Task list:
1. In the Charlotte Wyllie passage, during which years did she show a picture a year at the Grosvenor Gallery?
2. Which people other than Charlotte Wyllie herself does the Charlotte Wyllie passage name? List every one.

Charlotte Wyllie (or 'Wylie' as she signs the picture; both forms are found in the records) was one of the many women who exhibited at the Grosvenor Gallery. Launched in 1877 as a liberal alternative to the Royal Academy and a flagship for the Aesthetic Movement, the Grosvenor went out of its way to encourage women, the trend being set by Blanche Lindsay, the wife of Sir Coutts Lindsay, the Gallery's owner, who was a prolific contributor. Charlotte Wyllie showed a picture a year from 1878 to 1886. She also appeared at the inaugural exhibition at the New Gallery, which succeeded the Grosvenor in 1888, and occasionally sent work to Manchester or Liverpool. She was never represented at Burlington House.
Born Charlotte Major, Wyllie was married to the artist Charles William Wyllie (1853-1923), brother of the better known exponent of marine and shipping subjects, William Lionel Wyllie, R.A. (1851-1931). Her own work, which included portraits, genre scenes and symbolical subjects, was never extensive and is now rare. Only two examples are found in her Witt Library file, a mysterious half-length figure, veiled and crowned, and a likeness of a little girl with a dog.

Dataset rows:
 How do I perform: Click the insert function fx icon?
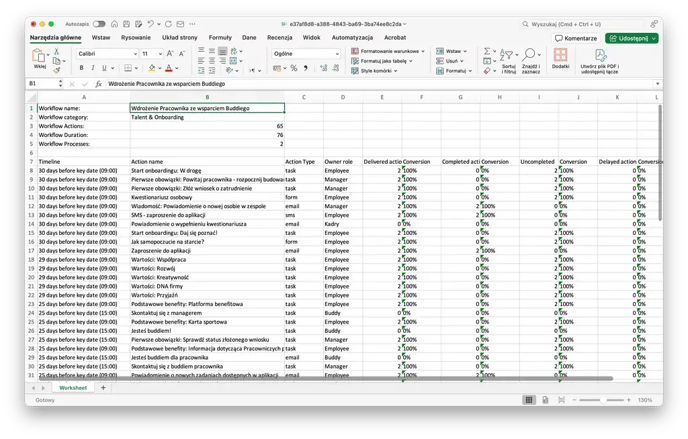point(98,84)
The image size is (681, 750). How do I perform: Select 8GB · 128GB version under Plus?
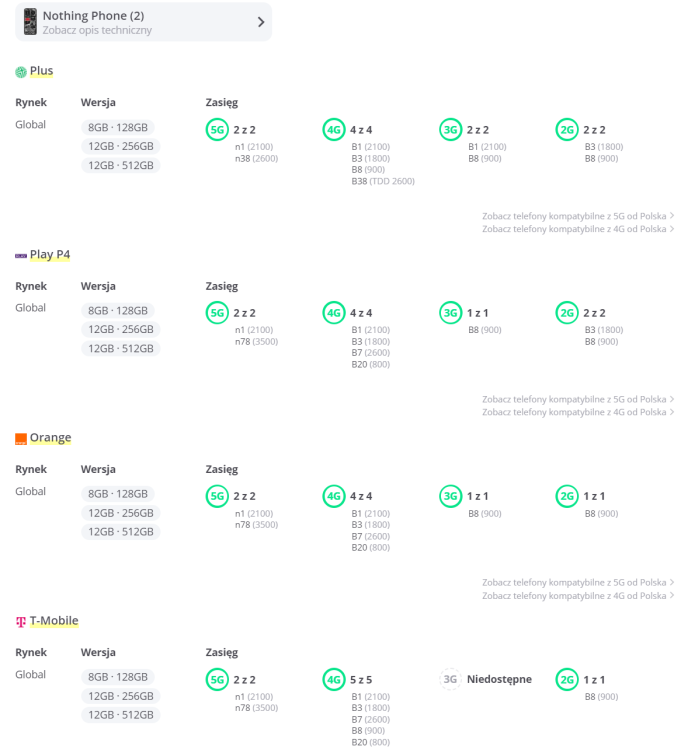point(118,127)
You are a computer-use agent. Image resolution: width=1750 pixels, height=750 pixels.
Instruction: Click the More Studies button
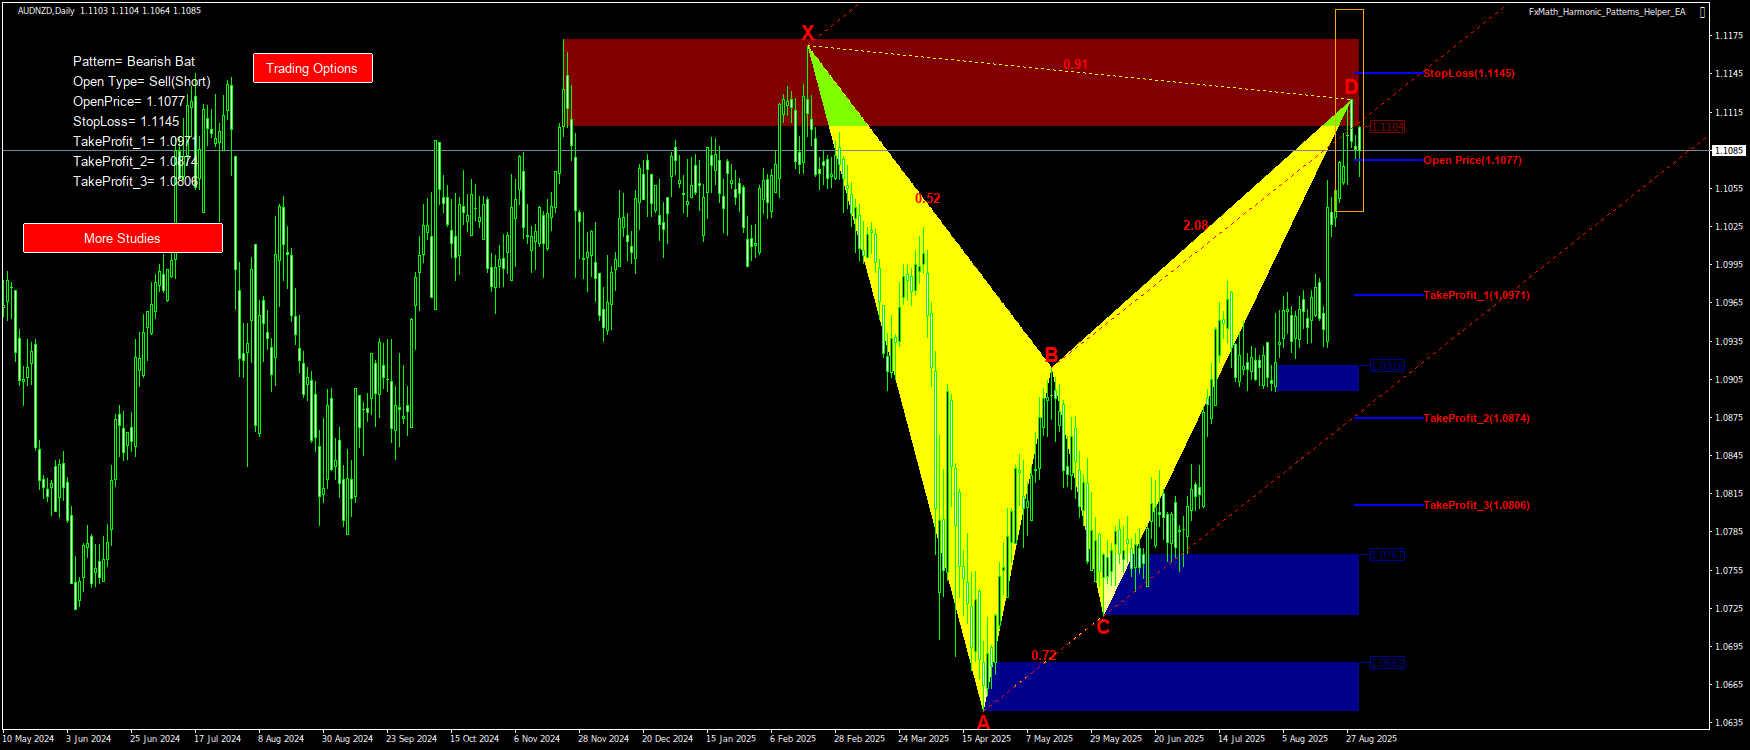point(122,238)
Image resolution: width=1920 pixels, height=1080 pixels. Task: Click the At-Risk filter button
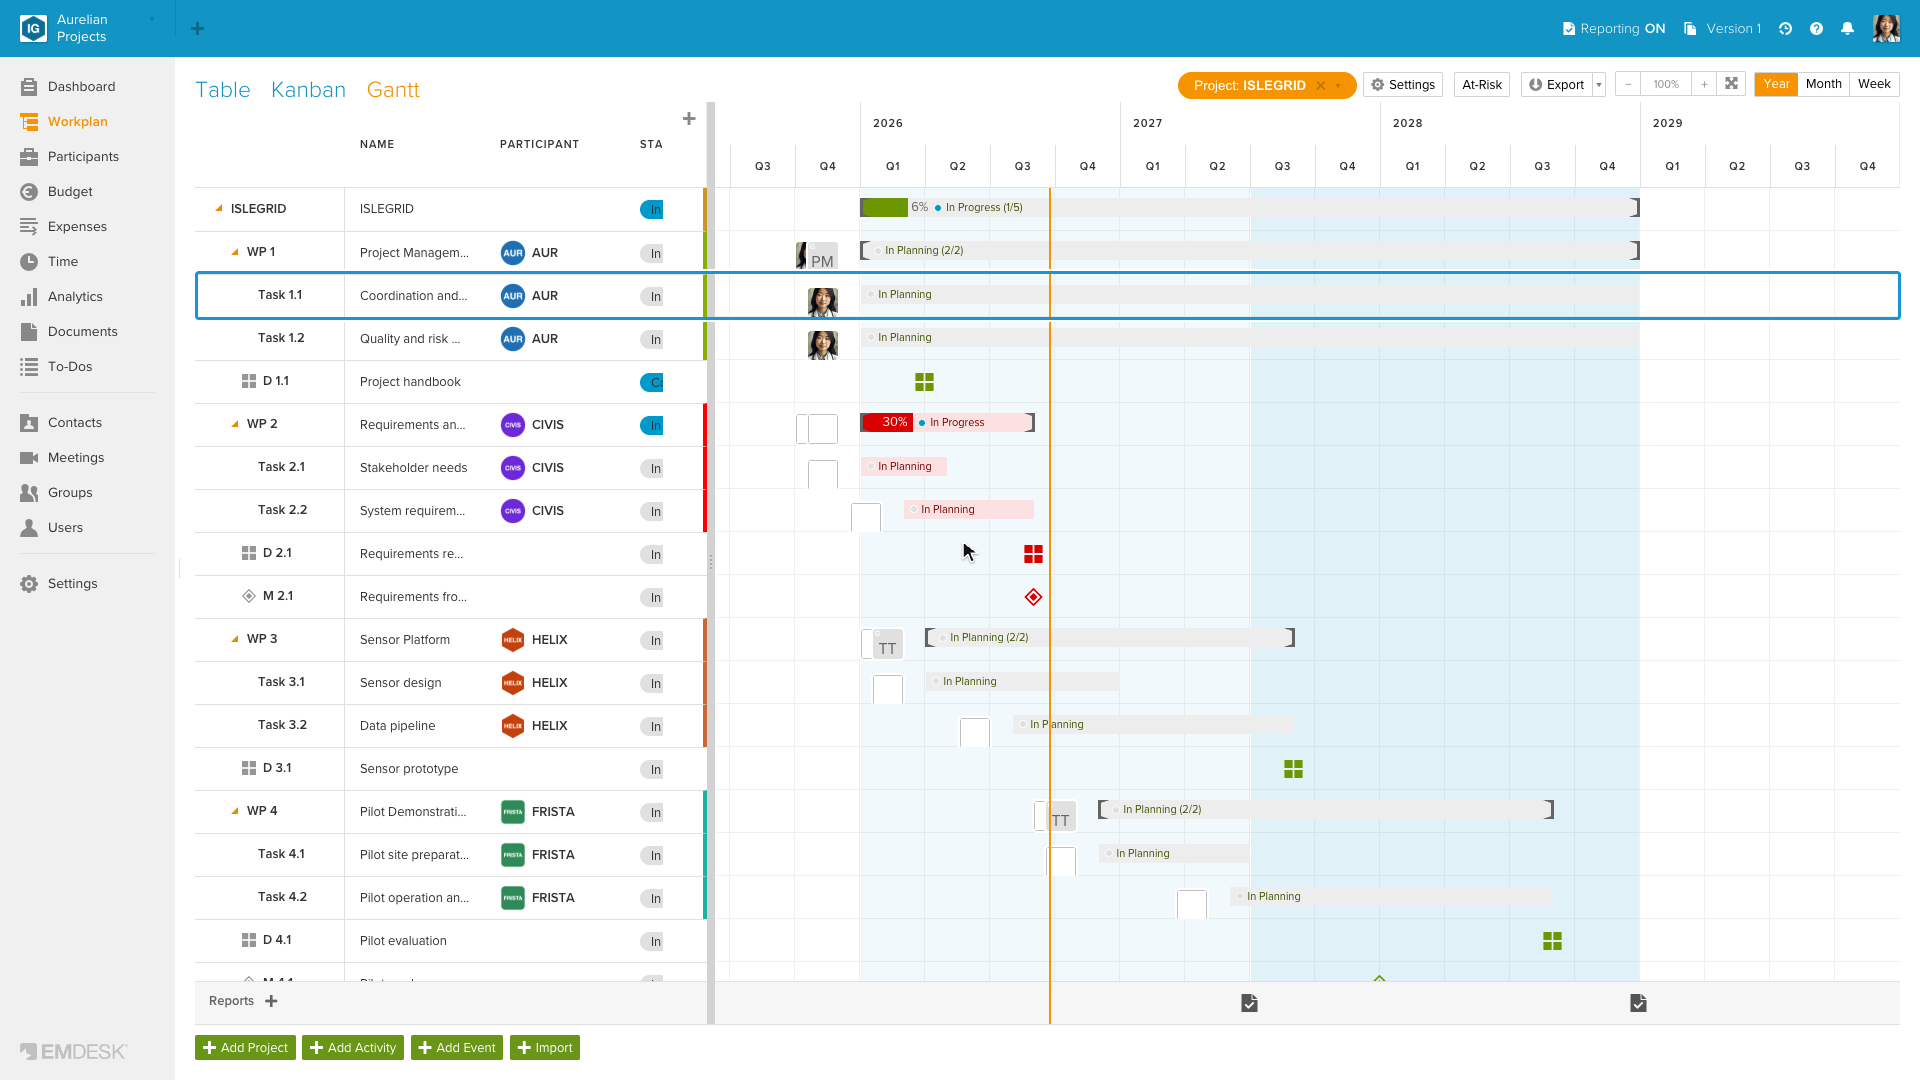(x=1482, y=85)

The replies:
1. From 1878 to 1886.

2.
- Blanche Lindsay
- Sir Coutts Lindsay
- Charles William Wyllie
- William Lionel Wyllie